On 02/08/2009, at 21.40, Eli Friedman wrote:

> On Sun, Aug 2, 2009 at 11:28 AM, Jakob Stoklund  
> Olesen<stoklund at 2pi.dk> wrote:
>> +let TargetPrefix = "bfin" in {
>> +
>> +  // Almost identical to ctpop except for the type signature
>> +  def int_bfin_ones : GCCBuiltin<"__builtin_bfin_ones">,
>> +          Intrinsic<[llvm_i16_ty], [llvm_i32_ty], [IntrNoMem]>;
>> +
>> +  // Load unaligned pointer, ignoring the low bits.
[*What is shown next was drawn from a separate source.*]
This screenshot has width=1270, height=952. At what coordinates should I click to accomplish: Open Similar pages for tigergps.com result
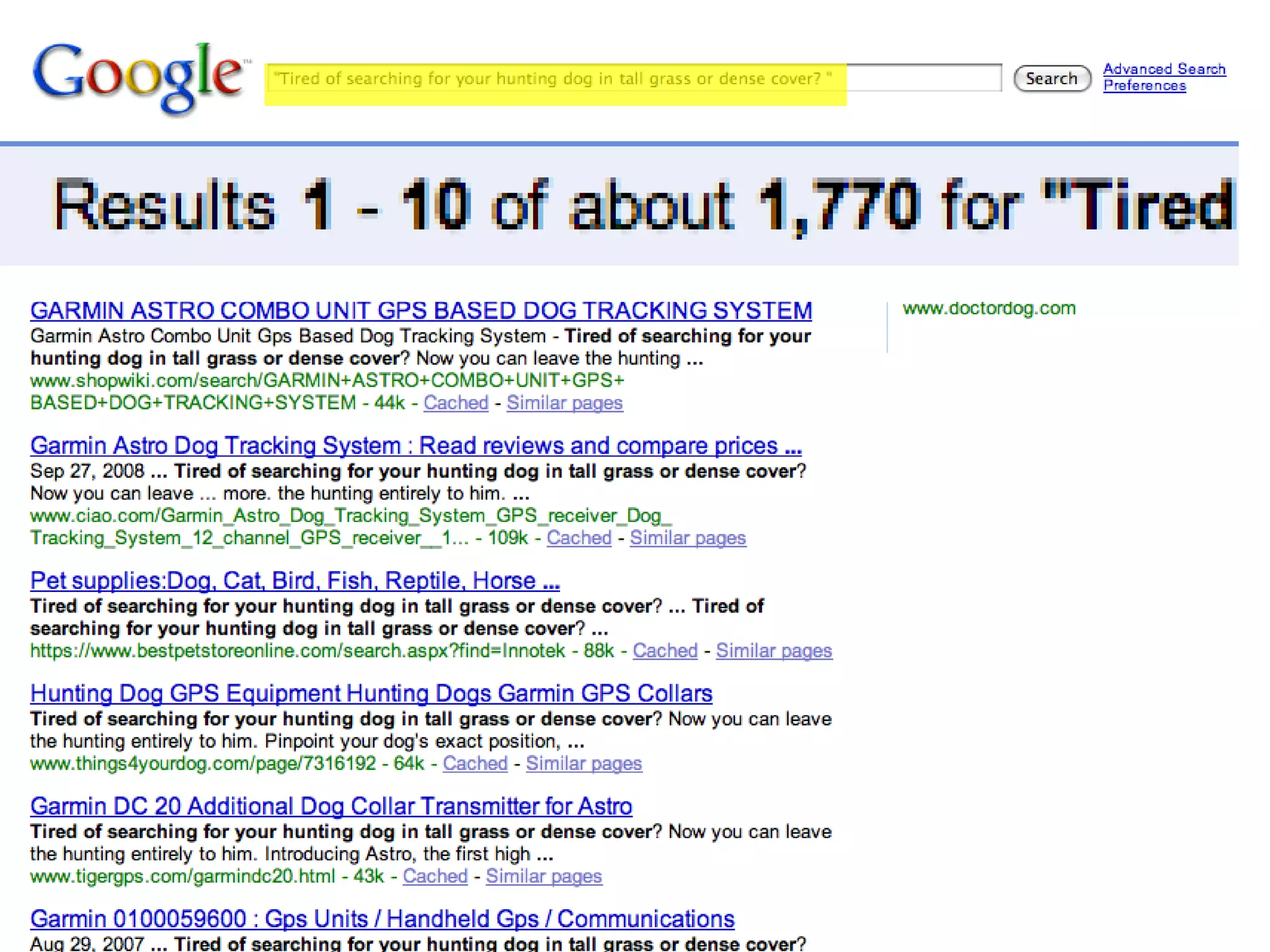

Like *(p&~3).
>> +  // This uses the disalignexcpt instruction
>> +  def int_bfin_loadbytes : GCCBuiltin<"__builtin_bfin_loadbytes">,
>> +          Intrinsic<[llvm_i32_ty], [llvm_ptr_ty], [IntrReadArgMem]>;
>> +
>> +}
>
> If it's easy to represent the behavior of an intrinsic on top of
> current IR instructions, we generally prefer to do that rather than
> add intrinsics.  __builtin_bfin_ones is equivalent to truncating the
> result of a ctpop, and __builtin_bfin_loadbytes is equivalent to
> masking the argument pointer, then loading from it.  The reason for
> preferring this is that the transformation passes can reason much more
> accurately about the behavior of these intrinsics.  We can
> constant-fold ctpop, but transformation passes don't have any clue
> what calculation a __builtin_bfin_ones does.  If we can prove the
> argument to a masked load is 4-byte aligned, we can eliminate the mask
> instruction, but transformation passes don't have any clue what memory
> a __builtin_bfin_loadbytes reads from.

I agree. The only reason to add these builtins is that GCC has them.  
If that is not reason enough, I will remove them. Should I?